Problem details: Print the lines below word for word, beginning with the first and ending with the line that holds "Task: Click the", and skip every picture.

The data:
◆ ◆ ◆ ◆ ◆

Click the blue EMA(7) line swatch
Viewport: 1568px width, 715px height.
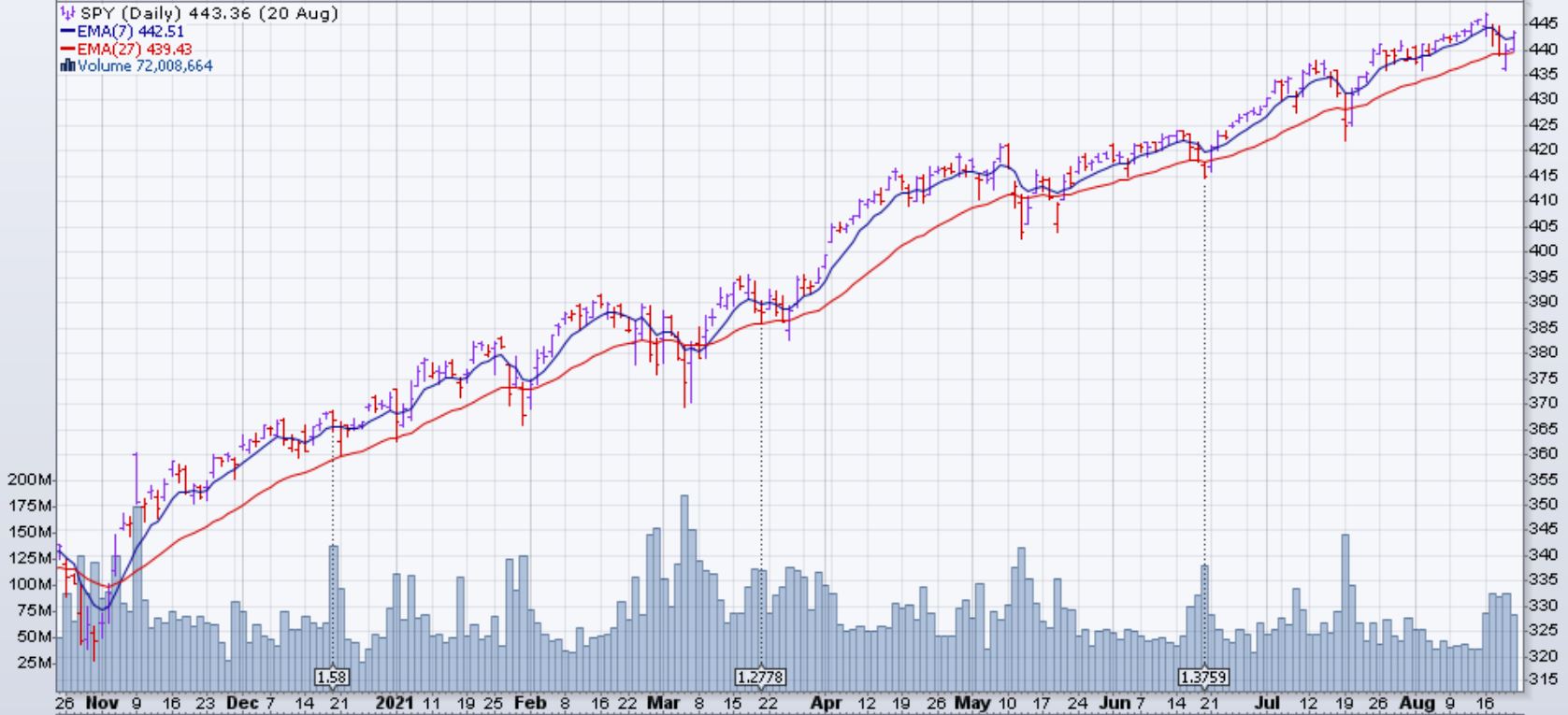tap(66, 32)
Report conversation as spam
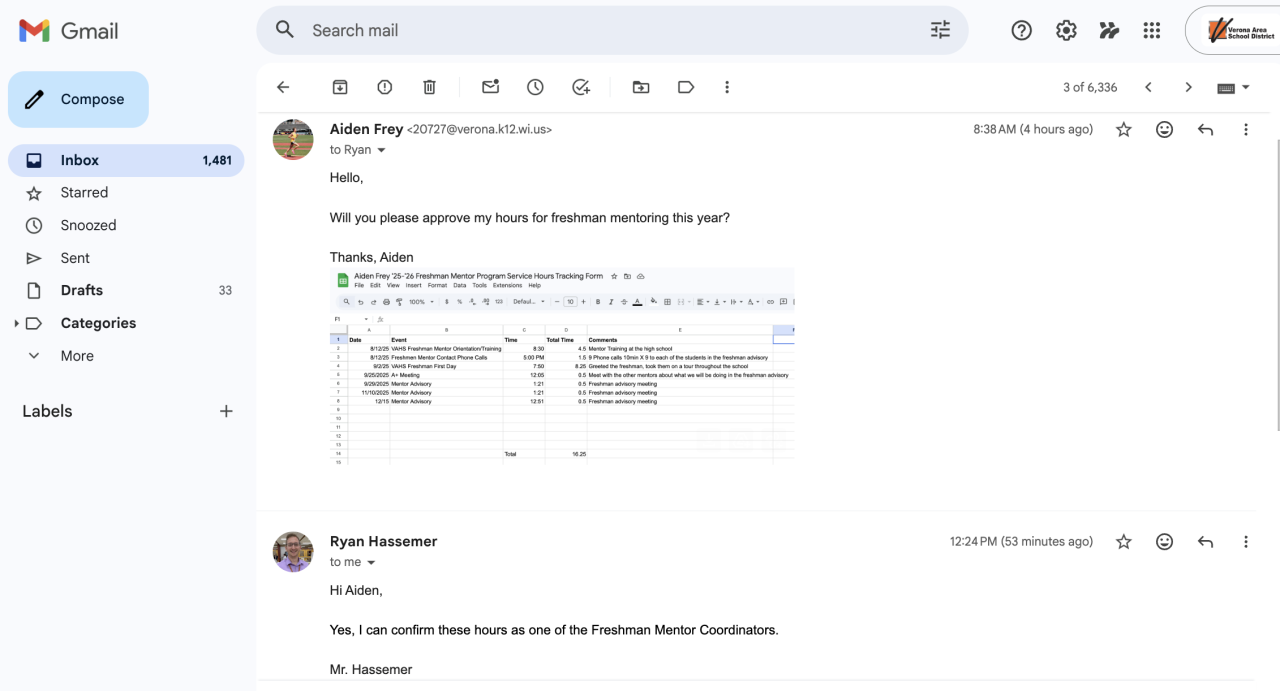This screenshot has width=1280, height=691. pyautogui.click(x=385, y=87)
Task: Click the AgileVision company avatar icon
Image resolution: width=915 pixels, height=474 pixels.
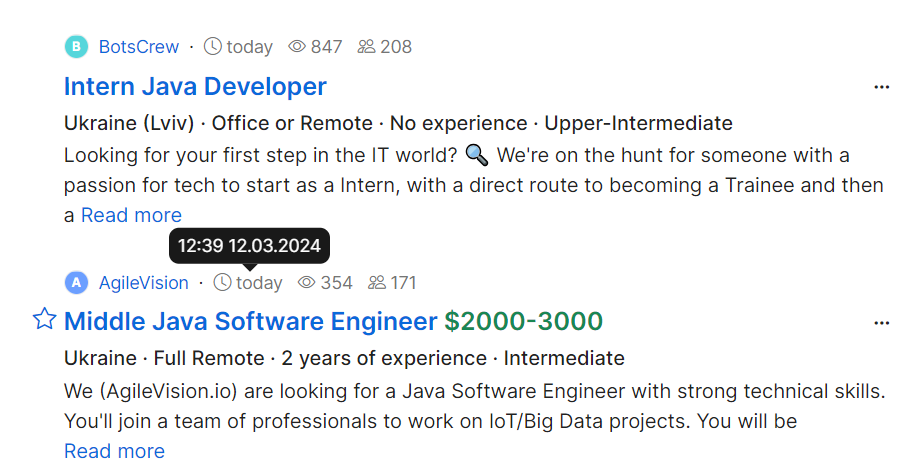Action: point(76,283)
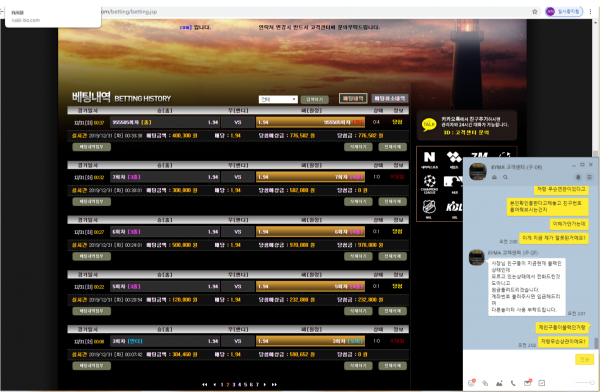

◆ ◆ ◆ ◆ ◆

Reply to the exercise:
Click the blue EMA(7) line swatch
Viewport: 1568px width, 715px height.
tap(66, 32)
Report conversation as spam
This screenshot has width=1280, height=691. pyautogui.click(x=385, y=87)
Task: Click the AgileVision company avatar icon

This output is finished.